The Principality of Catalonia was historically in a dynastic union with the Crown of Aragon, which played a pivotal role in European history. One of my favourite books, Steven Runciman’s masterful treatment of the War of the Sicilian Vespers, captures the character of the Aragonese people. The tale is full of irony, world-historic events turning on conversations in darkened alleyways. The long and short of it is that these people helped the ailing Roman (Byzantine) Empire against the western aggression that would culminate in the eventual holocaust of Christians and Christianity in the East. I lack sufficient knowledge to comment on the contemporary Catalan Independence Movement. However, I see the role this region played in resistance to Angevin tyranny as one of the last beats of the authentic Roman heart in the west. I think that is reflected in the lyrics of the song we will be hearing shortly (more on that later).

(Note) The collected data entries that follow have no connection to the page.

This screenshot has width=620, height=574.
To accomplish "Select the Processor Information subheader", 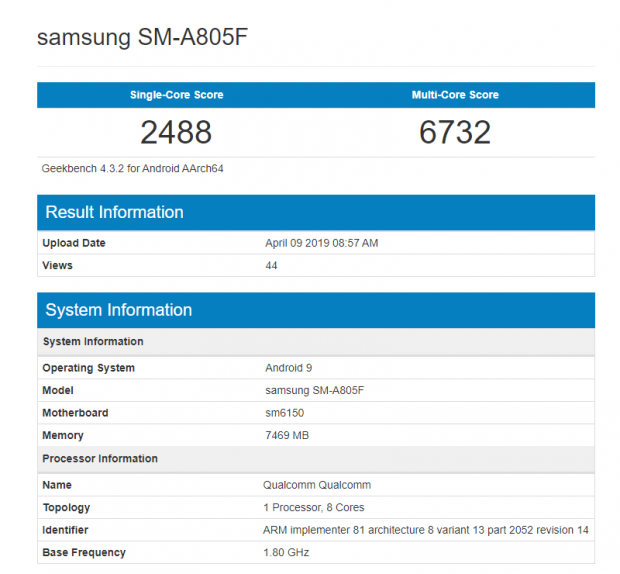I will [x=100, y=459].
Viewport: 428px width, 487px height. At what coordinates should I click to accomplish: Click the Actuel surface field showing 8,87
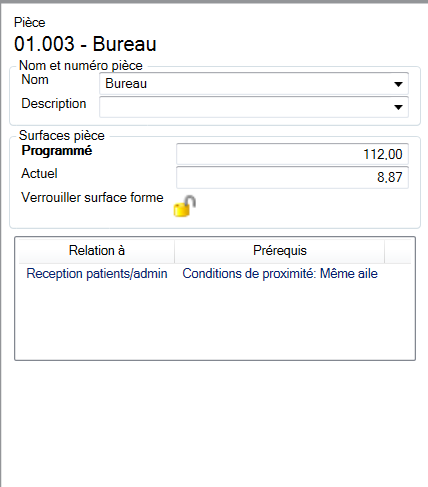pos(292,177)
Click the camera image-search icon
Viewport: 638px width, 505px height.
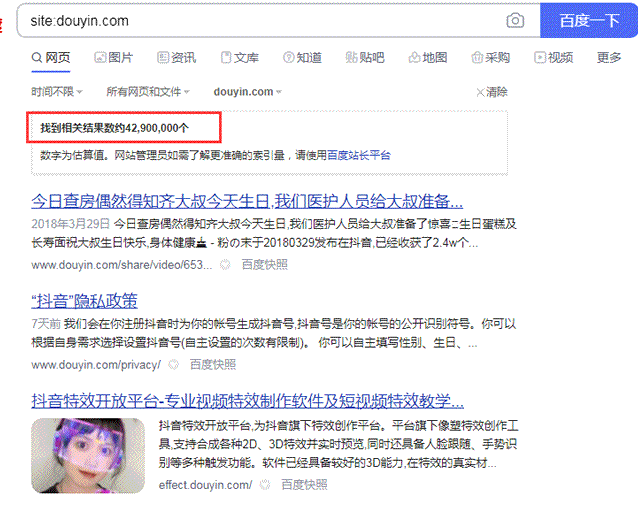[x=515, y=20]
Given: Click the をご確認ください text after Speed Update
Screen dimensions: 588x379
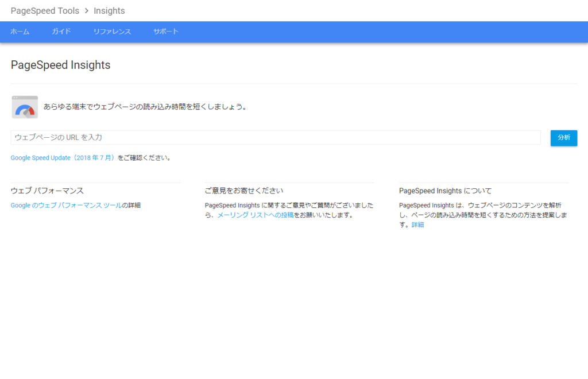Looking at the screenshot, I should [144, 157].
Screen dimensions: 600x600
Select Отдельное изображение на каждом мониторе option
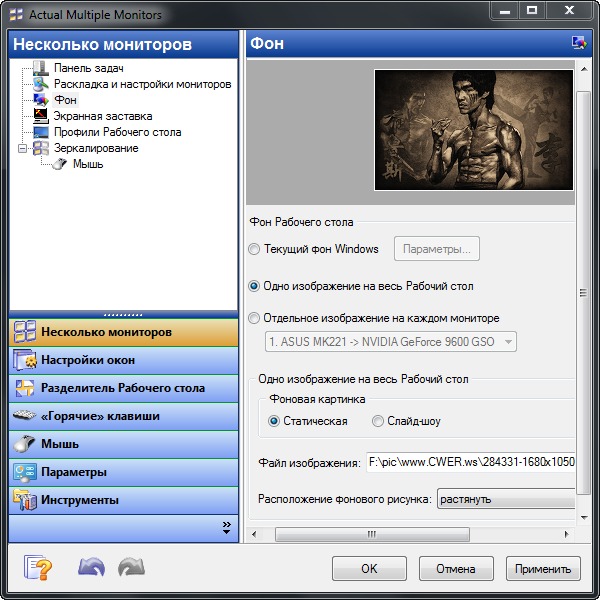(254, 318)
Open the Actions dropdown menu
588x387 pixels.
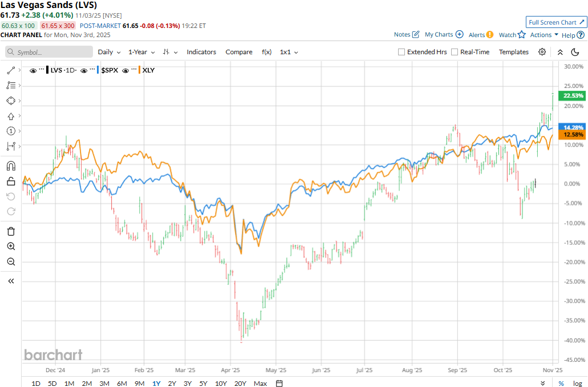(x=544, y=35)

The great cellist Pablo Casals made this song famous. After he left Franco’s Spain in protest, he would play the melody on his cello before each of his concerts. Here is one of his inimitable renditions, which he played at the White House in 1962 AD. It will come as no surprise to any of my readers that I take a rather dim view of this affair, but I can appreciate the music nonetheless:

The Viola

The second reason I have chosen to present this piece is that it’s perfect for the viola. I am currently teaching this piece to one of my best violin pupils, who is venturing into the world of the viola for the first time. We’ve discussed the qualities that make the viola so special before, but this piece really exemplifies them. The sonority of the viola is a natural fit for this somber, muscular melody. In the video, I’m playing on an instrument named for my sister, who has featured around here already. I spent an entire month’s salary on this viola as an infantryman in the National Guard, to celebrate one of my life’s greatest triumphs. My sister went on to glory the next day. The Lord gives, and He takes away, blessed be His name (Job 1:21).

The Text of the Song

The song itself is a traditional Christmas carol from the Catalan region. Because it is an artifact of tradition, we don’t know who wrote it, or if it was even an individual. We also don’t know exactly how old the song is. With my very limited Spanish I’ve been able to read some sources that claim a medieval origin. I find this plausible because of the melody itself. The song tells the story of the Nativity of Jesus Christ, from the point of view of an assortment of birds. There are fifteen short stanzas, each one with a different bird species as narrator.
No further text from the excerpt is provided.